Start of Block
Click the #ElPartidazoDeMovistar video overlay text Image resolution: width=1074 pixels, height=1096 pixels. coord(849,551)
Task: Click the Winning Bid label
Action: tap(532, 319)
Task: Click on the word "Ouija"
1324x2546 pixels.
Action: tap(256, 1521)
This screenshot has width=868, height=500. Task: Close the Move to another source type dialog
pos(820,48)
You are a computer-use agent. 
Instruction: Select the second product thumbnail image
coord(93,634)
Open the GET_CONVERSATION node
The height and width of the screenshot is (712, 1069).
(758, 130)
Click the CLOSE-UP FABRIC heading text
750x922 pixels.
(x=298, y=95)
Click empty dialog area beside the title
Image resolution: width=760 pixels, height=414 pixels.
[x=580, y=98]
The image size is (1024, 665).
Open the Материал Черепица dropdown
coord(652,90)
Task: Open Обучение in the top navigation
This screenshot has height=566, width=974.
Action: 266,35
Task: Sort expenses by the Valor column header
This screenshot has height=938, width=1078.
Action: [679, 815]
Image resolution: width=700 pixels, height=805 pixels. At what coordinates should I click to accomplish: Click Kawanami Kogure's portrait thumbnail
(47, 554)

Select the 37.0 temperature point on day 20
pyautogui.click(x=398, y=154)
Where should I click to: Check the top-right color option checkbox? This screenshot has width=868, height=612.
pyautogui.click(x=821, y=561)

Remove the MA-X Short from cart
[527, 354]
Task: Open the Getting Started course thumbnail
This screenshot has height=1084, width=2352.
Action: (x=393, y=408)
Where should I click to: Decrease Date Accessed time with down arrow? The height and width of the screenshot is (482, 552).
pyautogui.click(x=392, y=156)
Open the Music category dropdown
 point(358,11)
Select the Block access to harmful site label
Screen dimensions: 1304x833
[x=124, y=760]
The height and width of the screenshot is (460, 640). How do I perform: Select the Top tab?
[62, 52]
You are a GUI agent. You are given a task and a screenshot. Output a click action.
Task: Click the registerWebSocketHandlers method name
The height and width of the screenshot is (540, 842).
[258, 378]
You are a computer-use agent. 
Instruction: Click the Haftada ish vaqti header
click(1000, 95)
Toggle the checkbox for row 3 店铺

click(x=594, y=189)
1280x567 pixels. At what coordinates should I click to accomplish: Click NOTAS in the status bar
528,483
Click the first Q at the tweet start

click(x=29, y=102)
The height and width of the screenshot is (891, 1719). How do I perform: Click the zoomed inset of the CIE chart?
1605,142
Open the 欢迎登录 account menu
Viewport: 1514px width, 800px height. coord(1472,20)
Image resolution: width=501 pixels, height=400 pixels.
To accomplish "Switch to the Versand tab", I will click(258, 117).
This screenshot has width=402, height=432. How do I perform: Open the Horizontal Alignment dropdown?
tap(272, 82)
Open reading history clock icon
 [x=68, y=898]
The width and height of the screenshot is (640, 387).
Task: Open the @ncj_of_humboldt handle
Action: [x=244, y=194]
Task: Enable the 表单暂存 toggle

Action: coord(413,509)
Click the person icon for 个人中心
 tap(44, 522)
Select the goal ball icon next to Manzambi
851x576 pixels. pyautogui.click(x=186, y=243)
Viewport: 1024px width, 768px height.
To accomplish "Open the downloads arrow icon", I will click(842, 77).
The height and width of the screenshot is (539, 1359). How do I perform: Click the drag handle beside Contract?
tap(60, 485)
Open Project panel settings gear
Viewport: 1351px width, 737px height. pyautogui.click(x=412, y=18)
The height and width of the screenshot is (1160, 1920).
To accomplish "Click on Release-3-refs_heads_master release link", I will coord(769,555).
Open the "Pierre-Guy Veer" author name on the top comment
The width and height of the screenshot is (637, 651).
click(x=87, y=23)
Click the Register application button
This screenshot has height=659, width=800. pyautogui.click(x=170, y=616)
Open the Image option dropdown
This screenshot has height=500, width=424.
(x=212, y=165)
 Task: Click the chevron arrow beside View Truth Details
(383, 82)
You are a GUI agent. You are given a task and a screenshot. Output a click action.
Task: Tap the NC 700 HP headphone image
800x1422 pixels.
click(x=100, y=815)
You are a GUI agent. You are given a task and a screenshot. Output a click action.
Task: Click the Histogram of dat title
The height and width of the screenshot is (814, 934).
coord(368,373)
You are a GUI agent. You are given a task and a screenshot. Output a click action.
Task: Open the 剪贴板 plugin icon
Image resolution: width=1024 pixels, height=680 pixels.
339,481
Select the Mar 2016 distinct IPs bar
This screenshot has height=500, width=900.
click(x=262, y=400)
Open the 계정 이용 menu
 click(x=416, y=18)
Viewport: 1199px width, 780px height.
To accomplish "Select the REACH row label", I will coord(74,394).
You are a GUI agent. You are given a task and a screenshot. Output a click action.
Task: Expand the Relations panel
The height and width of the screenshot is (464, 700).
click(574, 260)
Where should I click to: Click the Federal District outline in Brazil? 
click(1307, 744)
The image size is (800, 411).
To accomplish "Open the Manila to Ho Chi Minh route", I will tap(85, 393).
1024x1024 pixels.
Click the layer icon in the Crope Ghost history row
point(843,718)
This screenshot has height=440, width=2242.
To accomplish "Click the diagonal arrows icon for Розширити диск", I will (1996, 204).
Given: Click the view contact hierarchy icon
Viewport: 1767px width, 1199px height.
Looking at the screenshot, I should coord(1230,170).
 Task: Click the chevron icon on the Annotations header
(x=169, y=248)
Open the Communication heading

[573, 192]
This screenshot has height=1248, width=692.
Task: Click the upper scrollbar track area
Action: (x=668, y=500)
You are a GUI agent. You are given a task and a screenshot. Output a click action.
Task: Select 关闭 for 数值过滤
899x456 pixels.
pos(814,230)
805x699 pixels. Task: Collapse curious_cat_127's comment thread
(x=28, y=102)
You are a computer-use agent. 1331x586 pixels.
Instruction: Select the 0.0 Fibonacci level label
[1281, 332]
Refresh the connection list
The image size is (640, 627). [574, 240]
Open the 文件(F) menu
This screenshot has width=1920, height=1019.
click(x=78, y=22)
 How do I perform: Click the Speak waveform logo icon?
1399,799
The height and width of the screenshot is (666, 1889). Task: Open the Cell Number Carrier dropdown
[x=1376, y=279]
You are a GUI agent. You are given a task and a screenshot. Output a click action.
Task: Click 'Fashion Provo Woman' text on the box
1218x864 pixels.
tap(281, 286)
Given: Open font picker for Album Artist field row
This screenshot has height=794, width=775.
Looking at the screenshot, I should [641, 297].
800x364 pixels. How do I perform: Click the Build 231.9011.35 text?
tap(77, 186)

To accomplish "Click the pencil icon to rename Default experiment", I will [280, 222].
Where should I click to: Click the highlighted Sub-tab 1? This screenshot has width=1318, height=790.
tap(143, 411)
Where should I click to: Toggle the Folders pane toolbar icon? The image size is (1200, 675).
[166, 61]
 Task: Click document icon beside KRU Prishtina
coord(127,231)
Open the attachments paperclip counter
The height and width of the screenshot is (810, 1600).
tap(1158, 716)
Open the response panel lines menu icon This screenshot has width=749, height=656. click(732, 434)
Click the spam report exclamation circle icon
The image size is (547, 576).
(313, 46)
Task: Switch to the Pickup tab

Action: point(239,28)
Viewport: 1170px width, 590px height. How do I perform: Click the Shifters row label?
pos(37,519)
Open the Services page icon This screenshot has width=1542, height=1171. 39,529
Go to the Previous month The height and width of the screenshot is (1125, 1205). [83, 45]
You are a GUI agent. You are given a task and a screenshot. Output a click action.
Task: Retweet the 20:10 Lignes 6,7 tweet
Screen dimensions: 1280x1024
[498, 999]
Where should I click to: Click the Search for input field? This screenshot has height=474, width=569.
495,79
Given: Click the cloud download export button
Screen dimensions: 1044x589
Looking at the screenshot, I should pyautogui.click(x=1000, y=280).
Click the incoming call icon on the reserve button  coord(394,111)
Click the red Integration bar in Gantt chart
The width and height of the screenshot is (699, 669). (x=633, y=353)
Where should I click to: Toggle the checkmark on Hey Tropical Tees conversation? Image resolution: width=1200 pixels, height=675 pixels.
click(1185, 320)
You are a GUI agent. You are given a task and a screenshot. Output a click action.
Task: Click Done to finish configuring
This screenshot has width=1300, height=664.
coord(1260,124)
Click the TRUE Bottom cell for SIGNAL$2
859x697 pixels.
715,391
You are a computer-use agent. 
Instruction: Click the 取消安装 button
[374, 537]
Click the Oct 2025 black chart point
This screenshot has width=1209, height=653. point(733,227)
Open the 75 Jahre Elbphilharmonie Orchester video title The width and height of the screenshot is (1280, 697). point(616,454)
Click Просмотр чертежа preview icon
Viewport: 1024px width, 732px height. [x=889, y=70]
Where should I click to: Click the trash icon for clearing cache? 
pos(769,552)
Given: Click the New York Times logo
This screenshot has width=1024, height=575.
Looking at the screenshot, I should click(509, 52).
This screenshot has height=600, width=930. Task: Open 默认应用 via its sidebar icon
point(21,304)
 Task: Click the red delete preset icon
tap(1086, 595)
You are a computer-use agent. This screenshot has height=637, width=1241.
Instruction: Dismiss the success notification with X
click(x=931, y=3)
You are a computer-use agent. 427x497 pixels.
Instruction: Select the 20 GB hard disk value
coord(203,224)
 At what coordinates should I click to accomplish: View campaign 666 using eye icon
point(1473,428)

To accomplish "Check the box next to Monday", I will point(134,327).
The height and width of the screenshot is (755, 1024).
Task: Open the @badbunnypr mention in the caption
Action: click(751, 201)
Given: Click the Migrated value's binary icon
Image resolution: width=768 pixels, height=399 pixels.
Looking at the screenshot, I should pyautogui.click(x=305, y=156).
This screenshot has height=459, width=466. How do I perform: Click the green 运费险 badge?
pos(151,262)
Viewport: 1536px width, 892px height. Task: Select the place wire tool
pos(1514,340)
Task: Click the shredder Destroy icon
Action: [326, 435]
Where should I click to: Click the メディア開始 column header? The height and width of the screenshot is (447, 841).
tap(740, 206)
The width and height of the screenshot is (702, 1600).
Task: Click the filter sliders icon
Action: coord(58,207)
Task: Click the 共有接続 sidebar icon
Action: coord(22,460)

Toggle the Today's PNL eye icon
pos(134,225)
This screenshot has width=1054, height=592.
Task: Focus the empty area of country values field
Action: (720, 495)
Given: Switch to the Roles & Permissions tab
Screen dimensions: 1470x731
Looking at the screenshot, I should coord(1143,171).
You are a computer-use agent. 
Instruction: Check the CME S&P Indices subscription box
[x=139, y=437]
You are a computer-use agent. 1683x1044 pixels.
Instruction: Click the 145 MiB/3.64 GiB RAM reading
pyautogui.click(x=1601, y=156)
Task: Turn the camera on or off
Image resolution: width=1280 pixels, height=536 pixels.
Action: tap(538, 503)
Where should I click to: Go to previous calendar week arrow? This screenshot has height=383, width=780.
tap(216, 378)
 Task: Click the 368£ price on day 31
End of Block
WHAT IS BEING ASKED:
Your output should be an exact copy of the lines from the top of the listing above to the line with "Task: Click the registerWebSocketHandlers", both ends included.

SOLUTION TO THIS TASK:
Click the #ElPartidazoDeMovistar video overlay text Image resolution: width=1074 pixels, height=1096 pixels. coord(849,551)
Task: Click the Winning Bid label
Action: tap(532, 319)
Task: Click on the word "Ouija"
1324x2546 pixels.
Action: tap(256, 1521)
This screenshot has width=868, height=500. Task: Close the Move to another source type dialog
pos(820,48)
You are a computer-use agent. 
Instruction: Select the second product thumbnail image
coord(93,634)
Open the GET_CONVERSATION node
The height and width of the screenshot is (712, 1069).
(758, 130)
Click the CLOSE-UP FABRIC heading text
750x922 pixels.
(x=298, y=95)
Click empty dialog area beside the title
Image resolution: width=760 pixels, height=414 pixels.
[x=580, y=98]
The image size is (1024, 665).
Open the Материал Черепица dropdown
coord(652,90)
Task: Open Обучение in the top navigation
This screenshot has height=566, width=974.
Action: 266,35
Task: Sort expenses by the Valor column header
This screenshot has height=938, width=1078.
Action: [679, 815]
Image resolution: width=700 pixels, height=805 pixels. At what coordinates should I click to accomplish: Click Kawanami Kogure's portrait thumbnail
(47, 554)

Select the 37.0 temperature point on day 20
pyautogui.click(x=398, y=154)
Where should I click to: Check the top-right color option checkbox? This screenshot has width=868, height=612.
pyautogui.click(x=821, y=561)

Remove the MA-X Short from cart
[527, 354]
Task: Open the Getting Started course thumbnail
This screenshot has height=1084, width=2352.
Action: (x=393, y=408)
Where should I click to: Decrease Date Accessed time with down arrow? The height and width of the screenshot is (482, 552).
pyautogui.click(x=392, y=156)
Open the Music category dropdown
 point(358,11)
Select the Block access to harmful site label
Screen dimensions: 1304x833
[x=124, y=760]
The height and width of the screenshot is (460, 640). How do I perform: Select the Top tab?
[62, 52]
You are a GUI agent. You are given a task and a screenshot. Output a click action.
Task: Click the registerWebSocketHandlers method name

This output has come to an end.